On Friday morning outside the proceedings, a group of survivors, including Bensky, held up documents and pleaded for transparency. They wore butterfly pins for Epstein survivor Virginia Giuffre, who died by suicide in 2025. Survivors identified specific documents they said could be "leads" for the DOJ.

"Pam Bondi and Todd Blanche have derailed the lives of so many survivors," Bensky said. "They have serious questions to answer for. So for the Epsteinth time, when do we get investigations? And who the hell are we protecting?"

Speaking before the transcribed interview started, Committee Chair James Comer said Bondi would be the 13th interview the committee has conducted regarding Epstein and that six more are planned, including Bill Gates.

"The government has failed the survivors," Comer, a Republican from Kentucky, told reporters. "We're taking this investigation seriously."

He also promised to ask questions to obtain "justice for the survivors." 

"What we're trying to do is just connect all the dots, and see if there is a way to hold people accountable," Comer said. "And try to understand how the government failed."

Garcia, the top Democrat on the committee, said he was "incredibly disappointed" that the interview would not be videotaped or given under oath.

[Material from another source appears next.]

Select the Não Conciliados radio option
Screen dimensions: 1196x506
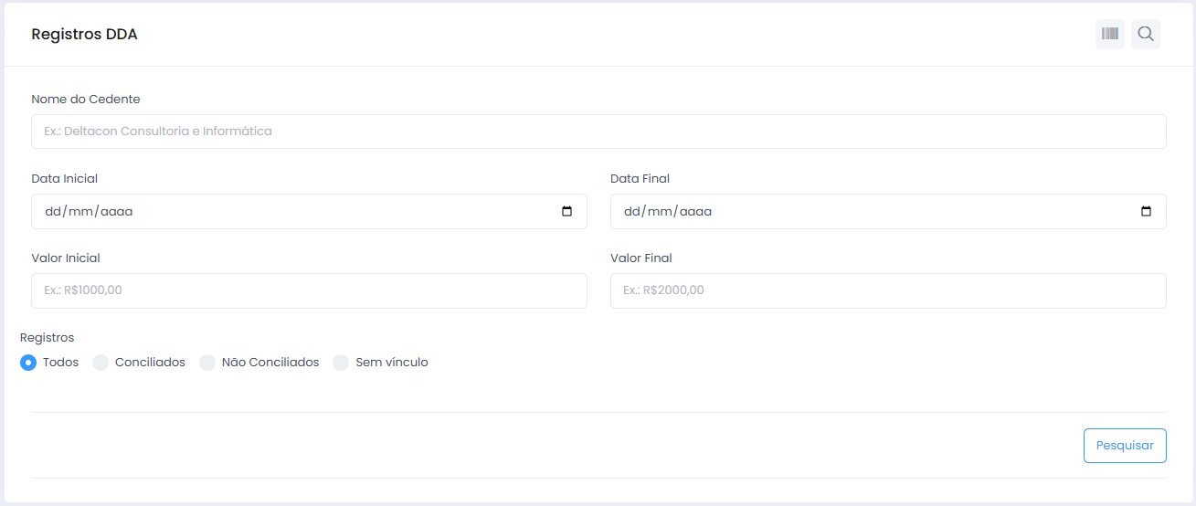pyautogui.click(x=207, y=363)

"We obviously have a lot of questions as it relates to why only 50% of the files have been released, why many of the survivors … were literally put in danger by the way the files were released – that private information should never have been released," Garcia said to reporters Friday. "And of course, why this continues to be some type of cover up."

Push for open, videotaped interview

Friday's interview drew additional scrutiny in recent weeks because it was going to be held behind closed doors and transcribed, rather than videotaped under oath.

The House Oversight Committee has questioned a number of high-profile individuals about Epstein, including his convicted co-conspirator Ghislaine Maxwell, Epstein's former lawyer and accountant, Commerce Secretary Howard Lutnick, and Bill and Hillary Clinton. The committee videotaped and released a recording of the Clintons' deposition to the public. Other transcriptions, like Lutnick's, were released days after the testimony. Bondi's transcription will be released in a similar manner, according to the committee.

"We deserve a proper, under-oath sworn deposition that is filmed and released," Bensky said Friday. "We deserve to hear every inflection, see every reaction, and digest this information in real time so that we can figure out a response for ourselves as a nation. We deserve more than closed-door, backroom deals."

Beyond the Epstein files, Bondi's time in office had been marked by criticism from some legal experts and others who say she oversaw what they term the weaponizing of the department to advance Trump's agenda.

Copyright 2026 NPR

Corrected: May 29, 2026 at 9:36 AM PDT
An earlier caption incorrectly said the photo showed Pam Bondi testifying before a congressional committee in February. In fact, the photo showed Bondi arriving for a closed-door interview with a congressional committee on May 29. The earlier caption also incorrectly referred to Bondi as the attorney general. She left that post in April.